A peine a-t-il fini son amoureuse oraison, que la statue s'anime et, au contact de l'anneau, plie le doigt de telle façon qu'on n'aurait pu le lui reprendre qu'en le brisant, montrant par là que son amour agréé ne devait finir qu'avec la mort. A cette vue, l'effroi gagne le mystique fiancé ; il pousse des cris et court conter le prodige aux chanoines, qui lui prouvèrent qu'à moins de félonie, il devait se consacrer à madame Marie, devenue son unique amie.

Mais l'amour charnel était de la partie ; il revit sa fiancée des saules, oublia son serment et se maria. Or, il advint que la nuit de ses noces, comme il s'étendait mollement et amoureusement auprès de sa nouvelle épouse, un sommeil invincible s'empara de tout son corps, et, dans un rêve agréable, il vit la Vierge à l'anel couchée entre lui et sa femme, lui mettant le doigt sur son gage et lui reprochant mélancoliquement d'avoir failli à sa promesse d'amour.

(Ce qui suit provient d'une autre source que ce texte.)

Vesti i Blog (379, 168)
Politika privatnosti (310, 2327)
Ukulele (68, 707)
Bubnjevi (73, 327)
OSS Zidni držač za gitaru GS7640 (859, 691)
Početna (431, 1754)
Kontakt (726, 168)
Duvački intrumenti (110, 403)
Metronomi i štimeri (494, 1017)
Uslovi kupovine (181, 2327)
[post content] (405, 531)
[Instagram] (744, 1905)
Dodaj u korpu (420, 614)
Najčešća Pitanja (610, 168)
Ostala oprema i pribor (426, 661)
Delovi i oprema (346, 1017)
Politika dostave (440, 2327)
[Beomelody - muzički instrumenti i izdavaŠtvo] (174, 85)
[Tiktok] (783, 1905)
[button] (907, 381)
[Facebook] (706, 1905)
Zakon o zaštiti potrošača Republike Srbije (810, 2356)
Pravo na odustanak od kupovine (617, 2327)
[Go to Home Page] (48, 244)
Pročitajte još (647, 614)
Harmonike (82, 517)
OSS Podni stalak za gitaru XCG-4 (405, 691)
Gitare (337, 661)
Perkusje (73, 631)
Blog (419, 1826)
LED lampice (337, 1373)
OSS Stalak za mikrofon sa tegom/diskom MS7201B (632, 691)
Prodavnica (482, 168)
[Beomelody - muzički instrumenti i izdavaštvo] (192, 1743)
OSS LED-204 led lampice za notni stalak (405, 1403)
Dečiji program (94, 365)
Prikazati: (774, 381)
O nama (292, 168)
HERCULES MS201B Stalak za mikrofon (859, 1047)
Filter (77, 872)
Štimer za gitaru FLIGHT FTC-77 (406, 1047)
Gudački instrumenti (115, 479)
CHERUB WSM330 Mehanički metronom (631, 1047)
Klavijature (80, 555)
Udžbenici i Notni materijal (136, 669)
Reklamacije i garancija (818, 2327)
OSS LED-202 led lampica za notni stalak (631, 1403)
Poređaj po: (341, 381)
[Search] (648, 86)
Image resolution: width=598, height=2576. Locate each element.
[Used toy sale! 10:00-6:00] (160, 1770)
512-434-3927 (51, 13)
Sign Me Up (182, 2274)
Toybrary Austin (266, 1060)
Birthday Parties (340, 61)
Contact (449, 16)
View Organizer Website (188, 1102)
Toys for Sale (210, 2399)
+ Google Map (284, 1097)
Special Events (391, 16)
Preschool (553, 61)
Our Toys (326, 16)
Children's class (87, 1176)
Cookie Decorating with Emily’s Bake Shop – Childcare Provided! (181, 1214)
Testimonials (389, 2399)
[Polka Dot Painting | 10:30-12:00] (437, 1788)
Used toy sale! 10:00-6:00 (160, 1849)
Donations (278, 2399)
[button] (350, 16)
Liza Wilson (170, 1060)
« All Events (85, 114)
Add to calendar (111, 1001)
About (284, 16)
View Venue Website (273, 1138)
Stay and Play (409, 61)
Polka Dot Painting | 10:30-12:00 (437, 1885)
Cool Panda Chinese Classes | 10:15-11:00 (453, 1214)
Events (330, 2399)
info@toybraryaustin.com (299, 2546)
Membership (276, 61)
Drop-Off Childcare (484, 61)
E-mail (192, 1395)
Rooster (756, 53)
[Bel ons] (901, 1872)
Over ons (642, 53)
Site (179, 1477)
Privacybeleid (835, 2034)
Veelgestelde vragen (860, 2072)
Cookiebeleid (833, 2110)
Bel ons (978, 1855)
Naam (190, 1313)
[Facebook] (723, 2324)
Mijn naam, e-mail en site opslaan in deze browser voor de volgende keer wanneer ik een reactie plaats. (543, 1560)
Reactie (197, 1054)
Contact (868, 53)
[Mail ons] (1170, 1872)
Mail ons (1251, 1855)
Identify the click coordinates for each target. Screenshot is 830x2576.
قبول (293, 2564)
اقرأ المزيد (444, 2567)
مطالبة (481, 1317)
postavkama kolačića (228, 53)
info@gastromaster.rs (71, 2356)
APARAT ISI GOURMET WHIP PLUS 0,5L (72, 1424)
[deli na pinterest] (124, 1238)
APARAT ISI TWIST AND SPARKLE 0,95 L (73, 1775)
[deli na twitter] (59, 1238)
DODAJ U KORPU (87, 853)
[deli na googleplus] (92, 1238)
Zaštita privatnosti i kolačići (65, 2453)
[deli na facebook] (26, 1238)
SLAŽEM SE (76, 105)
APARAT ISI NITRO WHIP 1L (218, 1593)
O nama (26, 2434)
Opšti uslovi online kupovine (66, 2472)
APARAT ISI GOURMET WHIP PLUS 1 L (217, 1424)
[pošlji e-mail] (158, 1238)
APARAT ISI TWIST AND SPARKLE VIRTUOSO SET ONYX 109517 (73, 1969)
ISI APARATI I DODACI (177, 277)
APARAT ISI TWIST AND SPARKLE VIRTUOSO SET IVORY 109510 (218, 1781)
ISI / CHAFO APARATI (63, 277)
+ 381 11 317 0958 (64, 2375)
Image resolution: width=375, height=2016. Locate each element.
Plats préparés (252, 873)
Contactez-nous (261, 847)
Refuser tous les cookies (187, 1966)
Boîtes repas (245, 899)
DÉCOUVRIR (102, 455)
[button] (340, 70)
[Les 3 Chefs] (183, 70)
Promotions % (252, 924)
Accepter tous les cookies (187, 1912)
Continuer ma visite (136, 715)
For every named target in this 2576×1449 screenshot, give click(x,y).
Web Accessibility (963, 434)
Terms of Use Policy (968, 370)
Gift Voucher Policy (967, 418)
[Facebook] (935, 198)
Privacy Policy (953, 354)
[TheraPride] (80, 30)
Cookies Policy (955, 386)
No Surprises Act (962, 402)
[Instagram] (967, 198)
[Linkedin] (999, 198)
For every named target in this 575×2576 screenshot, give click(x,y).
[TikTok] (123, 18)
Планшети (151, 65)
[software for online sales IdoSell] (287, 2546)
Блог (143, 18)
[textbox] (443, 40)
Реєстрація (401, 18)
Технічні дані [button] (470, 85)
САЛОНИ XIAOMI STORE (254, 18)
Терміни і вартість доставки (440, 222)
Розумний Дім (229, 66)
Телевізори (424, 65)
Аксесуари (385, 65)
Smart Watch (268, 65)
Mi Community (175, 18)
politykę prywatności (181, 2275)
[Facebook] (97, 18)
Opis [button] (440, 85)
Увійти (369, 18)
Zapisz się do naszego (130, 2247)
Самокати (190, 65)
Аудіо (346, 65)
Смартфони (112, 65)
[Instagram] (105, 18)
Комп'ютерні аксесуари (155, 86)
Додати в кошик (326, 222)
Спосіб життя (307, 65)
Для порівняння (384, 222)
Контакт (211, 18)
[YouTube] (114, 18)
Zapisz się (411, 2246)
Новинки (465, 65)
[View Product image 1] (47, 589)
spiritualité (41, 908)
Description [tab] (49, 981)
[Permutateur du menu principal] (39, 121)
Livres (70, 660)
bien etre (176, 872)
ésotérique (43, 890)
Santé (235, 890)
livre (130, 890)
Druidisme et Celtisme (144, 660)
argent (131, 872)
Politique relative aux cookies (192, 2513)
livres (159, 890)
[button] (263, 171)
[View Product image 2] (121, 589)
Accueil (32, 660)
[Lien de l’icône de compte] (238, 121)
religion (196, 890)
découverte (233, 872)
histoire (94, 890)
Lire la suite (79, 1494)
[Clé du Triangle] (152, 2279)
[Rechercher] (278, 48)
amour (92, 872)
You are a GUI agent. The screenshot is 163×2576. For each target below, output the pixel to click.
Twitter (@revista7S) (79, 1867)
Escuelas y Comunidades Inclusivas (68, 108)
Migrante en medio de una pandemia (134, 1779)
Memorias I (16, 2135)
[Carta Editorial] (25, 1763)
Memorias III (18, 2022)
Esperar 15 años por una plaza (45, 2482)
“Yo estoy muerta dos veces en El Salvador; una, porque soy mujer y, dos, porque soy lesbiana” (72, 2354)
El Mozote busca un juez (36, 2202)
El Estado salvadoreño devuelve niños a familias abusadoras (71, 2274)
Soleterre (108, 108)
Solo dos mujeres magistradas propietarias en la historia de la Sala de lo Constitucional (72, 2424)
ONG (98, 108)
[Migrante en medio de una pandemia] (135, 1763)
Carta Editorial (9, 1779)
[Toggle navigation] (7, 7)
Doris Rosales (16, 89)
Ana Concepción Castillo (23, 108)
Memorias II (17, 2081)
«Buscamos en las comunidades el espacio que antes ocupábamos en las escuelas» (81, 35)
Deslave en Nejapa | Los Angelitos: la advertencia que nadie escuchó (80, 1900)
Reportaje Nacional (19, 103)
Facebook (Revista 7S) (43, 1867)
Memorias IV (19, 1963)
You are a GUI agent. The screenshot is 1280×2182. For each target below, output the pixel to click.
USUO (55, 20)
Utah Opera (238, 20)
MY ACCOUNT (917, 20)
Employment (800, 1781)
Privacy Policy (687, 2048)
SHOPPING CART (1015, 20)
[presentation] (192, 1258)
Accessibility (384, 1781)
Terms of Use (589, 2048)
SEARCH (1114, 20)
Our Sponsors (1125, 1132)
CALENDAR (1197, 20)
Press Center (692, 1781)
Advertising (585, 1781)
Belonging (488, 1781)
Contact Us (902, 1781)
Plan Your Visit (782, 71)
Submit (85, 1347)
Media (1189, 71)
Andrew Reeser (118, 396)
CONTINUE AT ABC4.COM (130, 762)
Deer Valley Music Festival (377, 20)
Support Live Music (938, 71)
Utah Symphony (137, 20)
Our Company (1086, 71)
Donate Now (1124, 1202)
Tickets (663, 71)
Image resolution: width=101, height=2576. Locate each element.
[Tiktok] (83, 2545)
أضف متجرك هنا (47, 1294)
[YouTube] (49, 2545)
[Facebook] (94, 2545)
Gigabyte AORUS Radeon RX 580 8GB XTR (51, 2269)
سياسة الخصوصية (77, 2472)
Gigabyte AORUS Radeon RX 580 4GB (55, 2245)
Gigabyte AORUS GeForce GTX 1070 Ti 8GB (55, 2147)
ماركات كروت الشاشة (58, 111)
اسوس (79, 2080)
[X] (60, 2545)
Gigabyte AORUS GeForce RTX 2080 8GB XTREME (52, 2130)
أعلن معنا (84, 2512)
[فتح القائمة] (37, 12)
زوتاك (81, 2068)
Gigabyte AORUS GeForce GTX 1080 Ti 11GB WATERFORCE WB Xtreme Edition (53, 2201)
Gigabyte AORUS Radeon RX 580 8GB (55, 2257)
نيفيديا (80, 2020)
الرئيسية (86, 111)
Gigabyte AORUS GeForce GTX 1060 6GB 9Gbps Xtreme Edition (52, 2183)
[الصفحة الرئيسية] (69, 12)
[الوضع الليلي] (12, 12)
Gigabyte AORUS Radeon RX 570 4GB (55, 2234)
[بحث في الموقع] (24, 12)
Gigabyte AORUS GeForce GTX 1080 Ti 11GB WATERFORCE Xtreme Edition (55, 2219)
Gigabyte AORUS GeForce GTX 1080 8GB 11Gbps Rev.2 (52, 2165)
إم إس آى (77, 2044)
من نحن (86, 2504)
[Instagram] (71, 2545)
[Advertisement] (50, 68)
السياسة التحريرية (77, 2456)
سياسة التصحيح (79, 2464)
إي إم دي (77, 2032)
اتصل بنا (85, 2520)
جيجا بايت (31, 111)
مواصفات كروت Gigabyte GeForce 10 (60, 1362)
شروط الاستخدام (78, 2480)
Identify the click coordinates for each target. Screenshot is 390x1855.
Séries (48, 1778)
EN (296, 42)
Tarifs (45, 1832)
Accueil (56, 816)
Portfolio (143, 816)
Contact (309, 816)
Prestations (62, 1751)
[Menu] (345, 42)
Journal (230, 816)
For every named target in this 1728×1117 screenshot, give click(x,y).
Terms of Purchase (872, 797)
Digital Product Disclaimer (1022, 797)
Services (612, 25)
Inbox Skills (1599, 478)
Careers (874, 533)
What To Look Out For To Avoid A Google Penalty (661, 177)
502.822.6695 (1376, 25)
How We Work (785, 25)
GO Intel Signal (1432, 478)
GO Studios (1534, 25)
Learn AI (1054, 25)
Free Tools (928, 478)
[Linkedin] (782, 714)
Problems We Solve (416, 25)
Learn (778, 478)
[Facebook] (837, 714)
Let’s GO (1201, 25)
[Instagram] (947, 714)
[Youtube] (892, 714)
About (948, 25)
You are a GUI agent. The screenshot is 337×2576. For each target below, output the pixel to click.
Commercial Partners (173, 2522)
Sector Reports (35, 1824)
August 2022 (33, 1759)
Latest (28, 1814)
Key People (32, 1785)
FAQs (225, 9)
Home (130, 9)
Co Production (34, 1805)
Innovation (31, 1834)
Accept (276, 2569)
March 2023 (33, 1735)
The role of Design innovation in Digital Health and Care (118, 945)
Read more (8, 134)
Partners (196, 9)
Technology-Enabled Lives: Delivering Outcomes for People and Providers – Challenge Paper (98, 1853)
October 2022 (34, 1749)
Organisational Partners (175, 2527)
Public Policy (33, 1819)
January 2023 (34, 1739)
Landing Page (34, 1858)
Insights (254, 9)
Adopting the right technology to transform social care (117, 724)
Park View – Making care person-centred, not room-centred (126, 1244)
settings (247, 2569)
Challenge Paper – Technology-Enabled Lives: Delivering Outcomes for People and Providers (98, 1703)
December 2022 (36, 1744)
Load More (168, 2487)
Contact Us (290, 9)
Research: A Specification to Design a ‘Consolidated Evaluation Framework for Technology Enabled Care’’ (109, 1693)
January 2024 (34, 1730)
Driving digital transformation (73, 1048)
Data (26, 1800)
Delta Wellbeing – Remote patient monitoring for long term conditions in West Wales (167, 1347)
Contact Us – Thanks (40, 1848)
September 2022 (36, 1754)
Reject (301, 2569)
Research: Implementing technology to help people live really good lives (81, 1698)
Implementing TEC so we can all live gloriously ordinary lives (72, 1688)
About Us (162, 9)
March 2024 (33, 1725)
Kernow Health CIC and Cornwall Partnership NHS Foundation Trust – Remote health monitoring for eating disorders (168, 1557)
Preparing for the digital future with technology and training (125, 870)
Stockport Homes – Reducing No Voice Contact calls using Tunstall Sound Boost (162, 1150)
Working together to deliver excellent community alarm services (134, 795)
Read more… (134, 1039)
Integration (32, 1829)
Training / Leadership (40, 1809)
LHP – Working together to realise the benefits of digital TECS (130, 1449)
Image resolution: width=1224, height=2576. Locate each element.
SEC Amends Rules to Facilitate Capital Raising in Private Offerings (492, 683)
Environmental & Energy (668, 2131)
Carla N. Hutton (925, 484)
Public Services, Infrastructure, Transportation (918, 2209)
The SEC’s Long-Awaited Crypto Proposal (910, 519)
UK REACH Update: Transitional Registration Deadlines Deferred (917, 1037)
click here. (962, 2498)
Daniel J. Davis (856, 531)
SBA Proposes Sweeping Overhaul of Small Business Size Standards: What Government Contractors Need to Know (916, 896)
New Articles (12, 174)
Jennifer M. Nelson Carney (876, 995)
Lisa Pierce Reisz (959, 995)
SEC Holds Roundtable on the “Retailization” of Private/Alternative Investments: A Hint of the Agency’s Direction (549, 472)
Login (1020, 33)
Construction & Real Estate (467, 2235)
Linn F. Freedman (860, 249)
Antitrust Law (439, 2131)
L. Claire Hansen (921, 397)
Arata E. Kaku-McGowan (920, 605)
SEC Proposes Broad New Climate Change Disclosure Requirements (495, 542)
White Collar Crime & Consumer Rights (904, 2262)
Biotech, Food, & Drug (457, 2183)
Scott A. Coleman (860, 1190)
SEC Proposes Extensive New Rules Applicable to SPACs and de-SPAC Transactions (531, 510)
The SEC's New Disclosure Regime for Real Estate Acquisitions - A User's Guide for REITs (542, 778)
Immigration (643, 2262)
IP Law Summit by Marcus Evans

Cette vision tendre le réveilla, il chercha la vierge, elle n'était plus là.

De rechef le sommeil allourdit ses paupières, de rechef aussi, la Vierge à l'anel revint se placer à ses côtés, mais cette fois fière et dédaigneuse, prête à châtier sa foi mentie.

A cette menace il saute de sa couche, ne touche pas à sa femme crainte de mort, et s'enfuit jusqu'à ce que rencontrant un désert, il y trouva un bon ermite qui lui bailla l'habitde moine et, « à Marie le maria » dit un jovial conteur.

Depuis, tous les écoliers amoureux venaient en pèlerinage à la Vierge à l’anel qu'ils chargeaient de fleurs, d'anneaux et de bouquets d'amour; enguirlandés de devises, la priant de rendre leurs mies parisiennes constantes et fidèles, ce qui était déjà difficile, parait-il. C'est ainsi que la crédulité populaire faisait de la vierge Marie, au pied même de Notre-Dame, une Vénus chrétienne, et métamorphosait les anges en petits gamins de Cythère.